Enter Kosovo, a Serbian province with a 90% Albanian "minority". The situation there was going to implode, everybody knew it. It was only a matter of time. The Albanians wanted independence - if Bosnians and Croats had the right to secede, why not them? the Serbs claimed the right to repress them in the name of territorial integrity of a sovereign country (remember Chechnia?) - and who could blame them? So the situation got out of control - Serb repression created hundreds of thousands of refugees, clashes between the Yugoslav army and Kosovar independence fighters got heavier and soon the situation was just as unstable as Bosnia a few years ago. The West - meaning NATO - had to intervene. It is now threatening air strikes against Belgrade, surely as a prelude to another dayton-type intervention in Kosovo proper. What have principles - like self determination or territorial integrity and sovereignty - got to do with it? Nothing: NATO is against both principles in this case- it does not want Kosovo to be independent AND it does not allow Serbia to rule its province as she wishes. Basically, it wants to keep the situation from running out of (its) control - a bit of autonomy here, a probable NATO occupying force there and, with luck, the trick will be done.
Of course the Serbs have blundered as usual. Apparently, they don't manage to learn the lesson that repression is only to be allowed when practised far from television cameras and that only important, powerful allies of the West may safely engage in it - Israelis in the occupied territories, for example. They fail to understand the absolute necessity of asking the advice of the rulers of the World (aka NATO) before engaging in large scale military action in geostrategically significant territory - the Americans were certainly not consulted when Milosevic decided to go against the KLA. That kind of uncooperative attitude may of course not go unpunished. Thus the threat of air strikes against Belgrade, that have the extra advantage of being of virtually no military risk to NATO, since the Serbian air force and defense is no match for the allied bomber fleet and cruise missiles - if Yugoslavia were a significant military power (even, say, a North Korea) the story would probably be rather different.
Will the refugees benefit from NATO's intervention? They might (no guarantees here), if military action is followed by western-dictated humanitarian intervention on the ground.
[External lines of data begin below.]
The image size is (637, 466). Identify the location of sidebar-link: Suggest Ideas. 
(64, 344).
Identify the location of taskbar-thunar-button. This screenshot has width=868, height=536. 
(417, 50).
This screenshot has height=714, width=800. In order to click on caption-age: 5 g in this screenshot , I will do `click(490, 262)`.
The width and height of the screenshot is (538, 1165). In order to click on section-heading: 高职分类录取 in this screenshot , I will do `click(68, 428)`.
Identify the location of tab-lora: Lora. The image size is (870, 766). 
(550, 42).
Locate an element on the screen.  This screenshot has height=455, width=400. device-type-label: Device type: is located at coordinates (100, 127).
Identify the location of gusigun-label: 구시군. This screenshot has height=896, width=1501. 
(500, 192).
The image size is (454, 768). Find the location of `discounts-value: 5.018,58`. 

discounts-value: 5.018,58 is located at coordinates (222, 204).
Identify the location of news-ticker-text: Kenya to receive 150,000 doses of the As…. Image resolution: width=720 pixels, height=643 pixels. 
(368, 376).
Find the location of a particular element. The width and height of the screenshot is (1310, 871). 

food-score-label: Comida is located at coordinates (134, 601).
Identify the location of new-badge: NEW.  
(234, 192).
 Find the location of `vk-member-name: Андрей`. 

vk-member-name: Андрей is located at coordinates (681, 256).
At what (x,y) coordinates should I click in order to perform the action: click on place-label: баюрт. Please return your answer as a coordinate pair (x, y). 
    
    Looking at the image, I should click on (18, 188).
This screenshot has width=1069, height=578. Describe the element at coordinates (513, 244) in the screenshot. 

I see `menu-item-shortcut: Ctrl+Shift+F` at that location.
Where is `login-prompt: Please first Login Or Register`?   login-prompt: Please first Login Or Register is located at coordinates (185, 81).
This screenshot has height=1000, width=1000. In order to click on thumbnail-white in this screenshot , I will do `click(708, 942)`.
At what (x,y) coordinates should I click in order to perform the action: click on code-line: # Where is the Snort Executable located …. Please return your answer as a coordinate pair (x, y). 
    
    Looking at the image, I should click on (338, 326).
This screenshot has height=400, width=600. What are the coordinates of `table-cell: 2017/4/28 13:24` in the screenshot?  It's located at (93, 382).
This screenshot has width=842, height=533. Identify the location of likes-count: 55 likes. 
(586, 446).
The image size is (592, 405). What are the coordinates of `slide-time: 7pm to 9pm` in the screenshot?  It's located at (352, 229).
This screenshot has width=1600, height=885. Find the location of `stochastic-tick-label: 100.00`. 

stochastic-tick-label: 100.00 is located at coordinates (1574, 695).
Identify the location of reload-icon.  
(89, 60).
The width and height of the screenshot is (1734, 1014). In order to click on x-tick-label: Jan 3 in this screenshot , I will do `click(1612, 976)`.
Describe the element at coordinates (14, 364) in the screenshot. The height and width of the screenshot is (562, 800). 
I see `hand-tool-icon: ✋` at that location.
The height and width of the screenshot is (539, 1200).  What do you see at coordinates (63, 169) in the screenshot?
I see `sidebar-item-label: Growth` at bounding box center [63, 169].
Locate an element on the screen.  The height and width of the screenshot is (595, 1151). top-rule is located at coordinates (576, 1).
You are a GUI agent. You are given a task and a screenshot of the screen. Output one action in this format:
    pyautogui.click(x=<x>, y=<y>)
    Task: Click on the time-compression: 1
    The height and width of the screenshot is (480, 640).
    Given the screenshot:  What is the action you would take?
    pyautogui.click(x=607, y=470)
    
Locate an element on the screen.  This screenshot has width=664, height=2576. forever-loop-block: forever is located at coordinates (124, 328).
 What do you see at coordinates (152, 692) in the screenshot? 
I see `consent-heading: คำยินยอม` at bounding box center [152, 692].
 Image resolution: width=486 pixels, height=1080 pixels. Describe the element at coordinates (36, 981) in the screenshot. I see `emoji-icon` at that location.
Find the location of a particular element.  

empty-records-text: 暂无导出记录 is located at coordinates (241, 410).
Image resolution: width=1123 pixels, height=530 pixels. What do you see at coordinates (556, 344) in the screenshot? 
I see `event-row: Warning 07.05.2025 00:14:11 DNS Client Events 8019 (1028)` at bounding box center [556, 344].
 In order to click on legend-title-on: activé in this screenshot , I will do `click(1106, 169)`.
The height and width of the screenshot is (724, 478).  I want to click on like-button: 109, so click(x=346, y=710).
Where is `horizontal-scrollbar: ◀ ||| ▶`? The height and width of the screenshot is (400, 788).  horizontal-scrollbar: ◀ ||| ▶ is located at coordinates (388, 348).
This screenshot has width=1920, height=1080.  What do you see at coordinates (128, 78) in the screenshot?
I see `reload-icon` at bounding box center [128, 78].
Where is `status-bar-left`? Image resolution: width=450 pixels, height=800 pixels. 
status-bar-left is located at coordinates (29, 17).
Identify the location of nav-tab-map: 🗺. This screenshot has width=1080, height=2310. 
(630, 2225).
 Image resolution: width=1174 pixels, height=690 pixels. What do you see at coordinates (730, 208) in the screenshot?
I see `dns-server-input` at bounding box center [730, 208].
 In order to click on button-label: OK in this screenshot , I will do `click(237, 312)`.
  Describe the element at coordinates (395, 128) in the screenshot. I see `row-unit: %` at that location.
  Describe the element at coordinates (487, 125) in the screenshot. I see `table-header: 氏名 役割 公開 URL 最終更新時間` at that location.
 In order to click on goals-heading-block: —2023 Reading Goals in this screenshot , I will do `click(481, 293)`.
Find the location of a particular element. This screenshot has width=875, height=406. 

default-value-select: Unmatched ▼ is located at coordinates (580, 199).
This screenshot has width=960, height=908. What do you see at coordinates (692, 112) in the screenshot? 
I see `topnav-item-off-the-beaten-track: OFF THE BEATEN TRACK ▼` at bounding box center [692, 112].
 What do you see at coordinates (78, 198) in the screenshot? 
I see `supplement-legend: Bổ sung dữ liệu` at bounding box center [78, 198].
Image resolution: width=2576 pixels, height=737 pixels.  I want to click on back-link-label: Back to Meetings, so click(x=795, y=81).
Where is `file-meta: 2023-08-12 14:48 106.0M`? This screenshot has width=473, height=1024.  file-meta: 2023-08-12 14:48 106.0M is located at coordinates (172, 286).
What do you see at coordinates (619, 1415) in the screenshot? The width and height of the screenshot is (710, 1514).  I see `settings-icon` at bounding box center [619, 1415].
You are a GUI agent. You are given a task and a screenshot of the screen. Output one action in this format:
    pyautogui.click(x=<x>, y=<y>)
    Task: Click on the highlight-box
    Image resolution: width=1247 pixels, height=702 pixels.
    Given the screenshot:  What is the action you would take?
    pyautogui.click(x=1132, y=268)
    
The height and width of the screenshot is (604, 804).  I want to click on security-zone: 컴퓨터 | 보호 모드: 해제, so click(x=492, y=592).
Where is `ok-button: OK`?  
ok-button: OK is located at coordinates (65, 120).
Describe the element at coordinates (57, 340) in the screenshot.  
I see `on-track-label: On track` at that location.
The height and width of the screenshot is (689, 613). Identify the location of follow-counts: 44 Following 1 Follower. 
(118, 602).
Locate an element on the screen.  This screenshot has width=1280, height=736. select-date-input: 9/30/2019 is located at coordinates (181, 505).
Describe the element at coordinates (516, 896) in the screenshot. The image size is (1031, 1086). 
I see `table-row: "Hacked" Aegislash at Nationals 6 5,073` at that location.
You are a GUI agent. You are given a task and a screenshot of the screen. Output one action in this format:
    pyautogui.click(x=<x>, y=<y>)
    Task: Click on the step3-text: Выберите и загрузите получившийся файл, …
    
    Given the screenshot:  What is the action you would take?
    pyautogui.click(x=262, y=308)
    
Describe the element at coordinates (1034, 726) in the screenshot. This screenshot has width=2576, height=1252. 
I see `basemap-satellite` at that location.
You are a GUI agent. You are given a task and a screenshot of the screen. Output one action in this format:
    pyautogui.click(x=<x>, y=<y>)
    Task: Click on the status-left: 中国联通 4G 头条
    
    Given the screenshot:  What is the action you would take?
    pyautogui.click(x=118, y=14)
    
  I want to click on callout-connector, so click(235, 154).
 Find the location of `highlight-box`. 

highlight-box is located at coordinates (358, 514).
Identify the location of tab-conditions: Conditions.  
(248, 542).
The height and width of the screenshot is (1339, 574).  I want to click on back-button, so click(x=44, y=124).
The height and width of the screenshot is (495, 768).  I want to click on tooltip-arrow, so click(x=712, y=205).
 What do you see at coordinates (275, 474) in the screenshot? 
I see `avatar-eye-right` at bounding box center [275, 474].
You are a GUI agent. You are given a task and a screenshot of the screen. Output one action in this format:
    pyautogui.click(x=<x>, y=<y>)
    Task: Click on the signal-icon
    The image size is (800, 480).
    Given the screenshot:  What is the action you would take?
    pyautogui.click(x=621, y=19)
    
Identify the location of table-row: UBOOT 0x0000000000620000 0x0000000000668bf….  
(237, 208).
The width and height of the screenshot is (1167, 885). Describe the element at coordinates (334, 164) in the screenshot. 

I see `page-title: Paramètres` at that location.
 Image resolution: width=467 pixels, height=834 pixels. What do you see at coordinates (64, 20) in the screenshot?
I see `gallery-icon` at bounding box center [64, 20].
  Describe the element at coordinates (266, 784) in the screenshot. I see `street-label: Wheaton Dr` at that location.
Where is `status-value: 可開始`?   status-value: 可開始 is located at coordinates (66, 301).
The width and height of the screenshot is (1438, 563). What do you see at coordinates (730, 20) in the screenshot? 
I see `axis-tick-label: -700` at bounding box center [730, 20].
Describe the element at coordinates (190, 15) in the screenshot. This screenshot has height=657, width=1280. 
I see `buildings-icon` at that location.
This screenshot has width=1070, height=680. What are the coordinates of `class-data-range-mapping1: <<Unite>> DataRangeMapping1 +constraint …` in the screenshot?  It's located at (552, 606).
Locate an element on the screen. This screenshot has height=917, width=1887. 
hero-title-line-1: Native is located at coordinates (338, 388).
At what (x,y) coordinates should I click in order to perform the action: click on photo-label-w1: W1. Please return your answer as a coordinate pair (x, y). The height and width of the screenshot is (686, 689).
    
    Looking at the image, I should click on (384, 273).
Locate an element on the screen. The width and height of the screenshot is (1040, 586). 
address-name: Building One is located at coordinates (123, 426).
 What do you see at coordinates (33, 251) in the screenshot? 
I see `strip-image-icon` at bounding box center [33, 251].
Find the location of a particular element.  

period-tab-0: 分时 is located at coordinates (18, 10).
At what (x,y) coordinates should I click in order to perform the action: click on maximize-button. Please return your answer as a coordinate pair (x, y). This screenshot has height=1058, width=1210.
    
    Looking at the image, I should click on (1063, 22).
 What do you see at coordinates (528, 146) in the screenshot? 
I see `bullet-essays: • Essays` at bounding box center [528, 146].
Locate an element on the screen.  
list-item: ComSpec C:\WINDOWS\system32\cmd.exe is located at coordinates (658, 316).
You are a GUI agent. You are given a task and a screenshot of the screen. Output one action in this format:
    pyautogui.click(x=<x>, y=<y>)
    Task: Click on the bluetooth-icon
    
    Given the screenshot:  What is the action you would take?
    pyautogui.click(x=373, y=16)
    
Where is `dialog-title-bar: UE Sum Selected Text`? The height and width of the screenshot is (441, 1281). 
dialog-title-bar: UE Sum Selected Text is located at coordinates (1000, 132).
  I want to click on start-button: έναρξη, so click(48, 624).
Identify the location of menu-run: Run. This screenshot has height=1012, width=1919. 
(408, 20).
The whole situation may of course eventually evolve at the expense of the rights of Serbs who live in Kosovo - but then NATO itself is not a humanitarian organization. Like all others military alliances in History, it serves the geopolitical interest of its (in this case, American and European) masters and its actions will necessarily benefit some (friends) and hurt others (enemies). Those who say otherwise and claim moral principles dictate the behavior of the West are just being useful propagandists for the World's largest military force.